Japanese Journal of Clinical Oncology

Introduction

Patients with liver metastasis of breast cancer show poor prognosis, with a median survival of 6-11 months (1). Once liver metastasis appears, it may be fatal, as is shown by the fact that liver metastasis is recognized in a high frequency of autopsy cases of breast cancer patients (2). Cancer patients with liver metastasis may be able to live longer if the liver metastasis is controlled and changing the life-threatening site from the liver to another organ. The response rate to intravenous chemotherapy in patients with liver metastasis has not been satisfactory (3,4). Intra-arterial route chemotherapy obtained good response rates in patients with liver metastasis from colon cancer (5,6). These results may be due partly to higher hepatic concentrations of anti-cancer drugs achieved by intra-arterial infusion compared with intravenous administration (7). Recent advances in treatment using an access port make it possible to perform intra-arterial chemotherapy repeatedly with few restrictions in daily life (i.e. the patient can take a bath, it can be performed in outpatient clinics, etc.). These facts led us to attempt to carry out a phase I/II trial of hepatic intra-arterial infusion chemotherapy. There are some reports showing good response rates of hepatic metastasis from breast cancer achieved by hepatic intra-arterial infusion chemotherapy (8,9), although no phase I trial including pharmacokinetic analysis has yet been reported.

Patients and methods

Major eligibility criteria for patient enrollment were: age between 15 and 70 years; existence of measurable lesions including those in the liver; performance status 0-3; liver function GOT/GPT <2.5 × normal limit; leukocyte count [ge]4000/mm³; platelet count [ge]10 × 10⁴/mm³; hemoglobin [ge]10 g/dl; ejection fraction [ge]50%; and life expectancy >2 months. Between October 1992 and December 1995, 28 breast cancer patients with hepatic metastasis without other critical organ metastasis, including lymphangitis, pulmonary metastasis or brain metastasis, and who satisfied the above criteria were entered in this trial. All patients had previously received surgery for breast cancer. The mean age was 48 years with 15 premenopausal patients and the median disease-free interval was 23.5 months. All patients had received previous chemotherapy either as adjuvant therapy or due to metastasis or both. The initial site of metastasis was the liver in 19, soft tissue in seven and bone in six.
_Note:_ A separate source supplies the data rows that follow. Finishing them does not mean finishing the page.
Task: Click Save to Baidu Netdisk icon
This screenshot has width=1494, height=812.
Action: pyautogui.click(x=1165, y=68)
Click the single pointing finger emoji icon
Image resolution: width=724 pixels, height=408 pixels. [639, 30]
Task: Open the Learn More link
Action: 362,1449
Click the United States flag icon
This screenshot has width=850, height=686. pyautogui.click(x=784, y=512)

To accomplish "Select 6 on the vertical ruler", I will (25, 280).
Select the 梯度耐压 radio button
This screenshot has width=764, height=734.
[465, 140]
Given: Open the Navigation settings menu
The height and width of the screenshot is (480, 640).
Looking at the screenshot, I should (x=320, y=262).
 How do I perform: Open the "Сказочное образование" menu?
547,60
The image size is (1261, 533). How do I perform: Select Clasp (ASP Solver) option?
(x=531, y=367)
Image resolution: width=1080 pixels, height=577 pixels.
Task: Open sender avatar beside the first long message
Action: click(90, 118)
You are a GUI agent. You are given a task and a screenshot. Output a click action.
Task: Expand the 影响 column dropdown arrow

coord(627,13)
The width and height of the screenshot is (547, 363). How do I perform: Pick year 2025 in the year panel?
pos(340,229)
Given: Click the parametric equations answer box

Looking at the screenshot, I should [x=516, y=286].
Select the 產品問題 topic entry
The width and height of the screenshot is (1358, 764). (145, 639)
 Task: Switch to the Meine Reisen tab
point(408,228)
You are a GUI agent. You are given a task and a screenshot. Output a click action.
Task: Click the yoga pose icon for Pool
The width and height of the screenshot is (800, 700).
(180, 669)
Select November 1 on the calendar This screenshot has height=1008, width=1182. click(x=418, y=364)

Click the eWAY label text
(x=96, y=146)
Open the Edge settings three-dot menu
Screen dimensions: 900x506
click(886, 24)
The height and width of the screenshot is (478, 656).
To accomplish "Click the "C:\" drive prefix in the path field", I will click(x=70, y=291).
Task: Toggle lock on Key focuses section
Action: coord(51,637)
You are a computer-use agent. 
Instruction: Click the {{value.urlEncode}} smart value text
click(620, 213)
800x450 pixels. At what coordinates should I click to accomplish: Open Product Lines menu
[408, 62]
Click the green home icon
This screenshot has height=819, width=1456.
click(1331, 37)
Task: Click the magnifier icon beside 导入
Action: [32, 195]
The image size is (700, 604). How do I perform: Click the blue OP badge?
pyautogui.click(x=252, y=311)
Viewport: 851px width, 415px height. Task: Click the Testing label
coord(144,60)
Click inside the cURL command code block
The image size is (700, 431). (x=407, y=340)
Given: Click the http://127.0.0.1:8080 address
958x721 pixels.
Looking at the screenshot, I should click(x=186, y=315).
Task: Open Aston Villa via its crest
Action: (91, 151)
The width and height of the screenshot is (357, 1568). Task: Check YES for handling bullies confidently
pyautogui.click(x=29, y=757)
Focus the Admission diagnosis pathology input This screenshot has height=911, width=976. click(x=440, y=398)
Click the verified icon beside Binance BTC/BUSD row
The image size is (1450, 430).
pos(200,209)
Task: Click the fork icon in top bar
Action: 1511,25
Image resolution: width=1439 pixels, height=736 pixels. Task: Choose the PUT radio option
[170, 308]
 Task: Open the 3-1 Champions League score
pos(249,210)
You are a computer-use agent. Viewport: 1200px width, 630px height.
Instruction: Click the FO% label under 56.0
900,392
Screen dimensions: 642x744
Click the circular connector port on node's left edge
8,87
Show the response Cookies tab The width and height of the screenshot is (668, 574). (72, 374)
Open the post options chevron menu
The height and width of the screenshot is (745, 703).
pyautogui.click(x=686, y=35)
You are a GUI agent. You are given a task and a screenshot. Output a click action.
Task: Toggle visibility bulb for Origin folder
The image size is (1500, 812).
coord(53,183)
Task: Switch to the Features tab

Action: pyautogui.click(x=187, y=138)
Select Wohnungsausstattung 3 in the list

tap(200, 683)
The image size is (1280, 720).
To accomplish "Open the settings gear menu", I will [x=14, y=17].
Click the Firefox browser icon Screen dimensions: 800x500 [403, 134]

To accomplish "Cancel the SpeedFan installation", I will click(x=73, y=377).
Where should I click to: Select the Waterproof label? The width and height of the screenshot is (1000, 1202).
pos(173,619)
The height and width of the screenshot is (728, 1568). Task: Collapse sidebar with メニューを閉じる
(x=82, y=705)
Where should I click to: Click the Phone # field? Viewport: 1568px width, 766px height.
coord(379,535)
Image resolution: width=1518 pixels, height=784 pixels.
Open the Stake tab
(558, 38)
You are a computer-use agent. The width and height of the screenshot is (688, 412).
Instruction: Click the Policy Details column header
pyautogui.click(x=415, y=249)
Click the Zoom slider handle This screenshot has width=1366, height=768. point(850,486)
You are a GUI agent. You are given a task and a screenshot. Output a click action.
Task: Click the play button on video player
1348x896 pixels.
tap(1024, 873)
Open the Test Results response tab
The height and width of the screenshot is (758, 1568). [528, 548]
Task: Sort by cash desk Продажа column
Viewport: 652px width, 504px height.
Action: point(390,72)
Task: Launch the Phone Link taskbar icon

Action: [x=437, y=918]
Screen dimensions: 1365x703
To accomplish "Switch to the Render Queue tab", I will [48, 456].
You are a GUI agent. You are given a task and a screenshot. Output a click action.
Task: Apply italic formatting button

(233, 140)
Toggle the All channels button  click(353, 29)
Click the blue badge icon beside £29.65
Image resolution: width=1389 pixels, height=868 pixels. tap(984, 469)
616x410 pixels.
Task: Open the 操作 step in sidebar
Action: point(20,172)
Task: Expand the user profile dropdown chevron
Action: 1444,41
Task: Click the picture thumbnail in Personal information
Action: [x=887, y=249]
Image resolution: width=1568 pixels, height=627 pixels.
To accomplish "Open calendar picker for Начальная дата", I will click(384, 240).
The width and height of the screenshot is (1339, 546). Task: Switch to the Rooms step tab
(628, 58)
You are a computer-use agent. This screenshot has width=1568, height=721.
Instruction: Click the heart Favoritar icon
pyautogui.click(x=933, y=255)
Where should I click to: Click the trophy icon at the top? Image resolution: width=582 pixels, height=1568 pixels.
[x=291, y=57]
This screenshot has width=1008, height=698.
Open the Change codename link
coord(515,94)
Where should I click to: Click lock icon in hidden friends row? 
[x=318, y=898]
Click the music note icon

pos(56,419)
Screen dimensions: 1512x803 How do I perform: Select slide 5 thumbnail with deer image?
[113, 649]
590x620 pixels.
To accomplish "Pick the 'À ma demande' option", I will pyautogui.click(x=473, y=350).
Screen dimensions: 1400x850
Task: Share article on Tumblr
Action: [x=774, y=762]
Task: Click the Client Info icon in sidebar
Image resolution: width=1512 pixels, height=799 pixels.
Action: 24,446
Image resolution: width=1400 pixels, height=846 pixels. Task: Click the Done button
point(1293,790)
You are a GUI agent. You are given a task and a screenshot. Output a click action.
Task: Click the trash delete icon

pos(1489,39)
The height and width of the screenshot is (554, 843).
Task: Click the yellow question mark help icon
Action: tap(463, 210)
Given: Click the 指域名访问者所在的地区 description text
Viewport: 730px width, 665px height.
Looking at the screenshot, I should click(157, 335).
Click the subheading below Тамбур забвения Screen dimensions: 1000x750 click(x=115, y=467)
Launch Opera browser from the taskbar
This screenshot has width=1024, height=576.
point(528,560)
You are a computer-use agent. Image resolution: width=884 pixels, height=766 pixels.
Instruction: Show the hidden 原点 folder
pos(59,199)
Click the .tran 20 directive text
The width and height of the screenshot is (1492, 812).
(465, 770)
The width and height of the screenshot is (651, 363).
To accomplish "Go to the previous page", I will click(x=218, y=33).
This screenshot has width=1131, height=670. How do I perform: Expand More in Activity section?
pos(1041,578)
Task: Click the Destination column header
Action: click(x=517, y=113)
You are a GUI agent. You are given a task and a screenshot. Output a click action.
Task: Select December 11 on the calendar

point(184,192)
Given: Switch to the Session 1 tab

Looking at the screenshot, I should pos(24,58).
Hepatic metastasis was limited to one lobe in 13 patients while it extended to two lobes in 13 patients (Table 1).

After obtaining informed consent, an arterial catheter was inserted into the proper hepatic artery either by an operative procedure or by Seldinger's method. The catheter was then connected to an access port which was buried in subcutaneous tissue. From day 1 through 14, 120 mg/m²/day 5-fluorouracil (5-FU) continuous infusion and a bolus injection of 30 mg/m² adriamycin on days 1 and 8 of every 28 day cycle were carried out in level 1. After assessment of safety, the dose of 5-FU was increased to 200 mg/m²/day in level 2, 300 mg/m²/day in level 3 and 400 mg/m²/day in level 4.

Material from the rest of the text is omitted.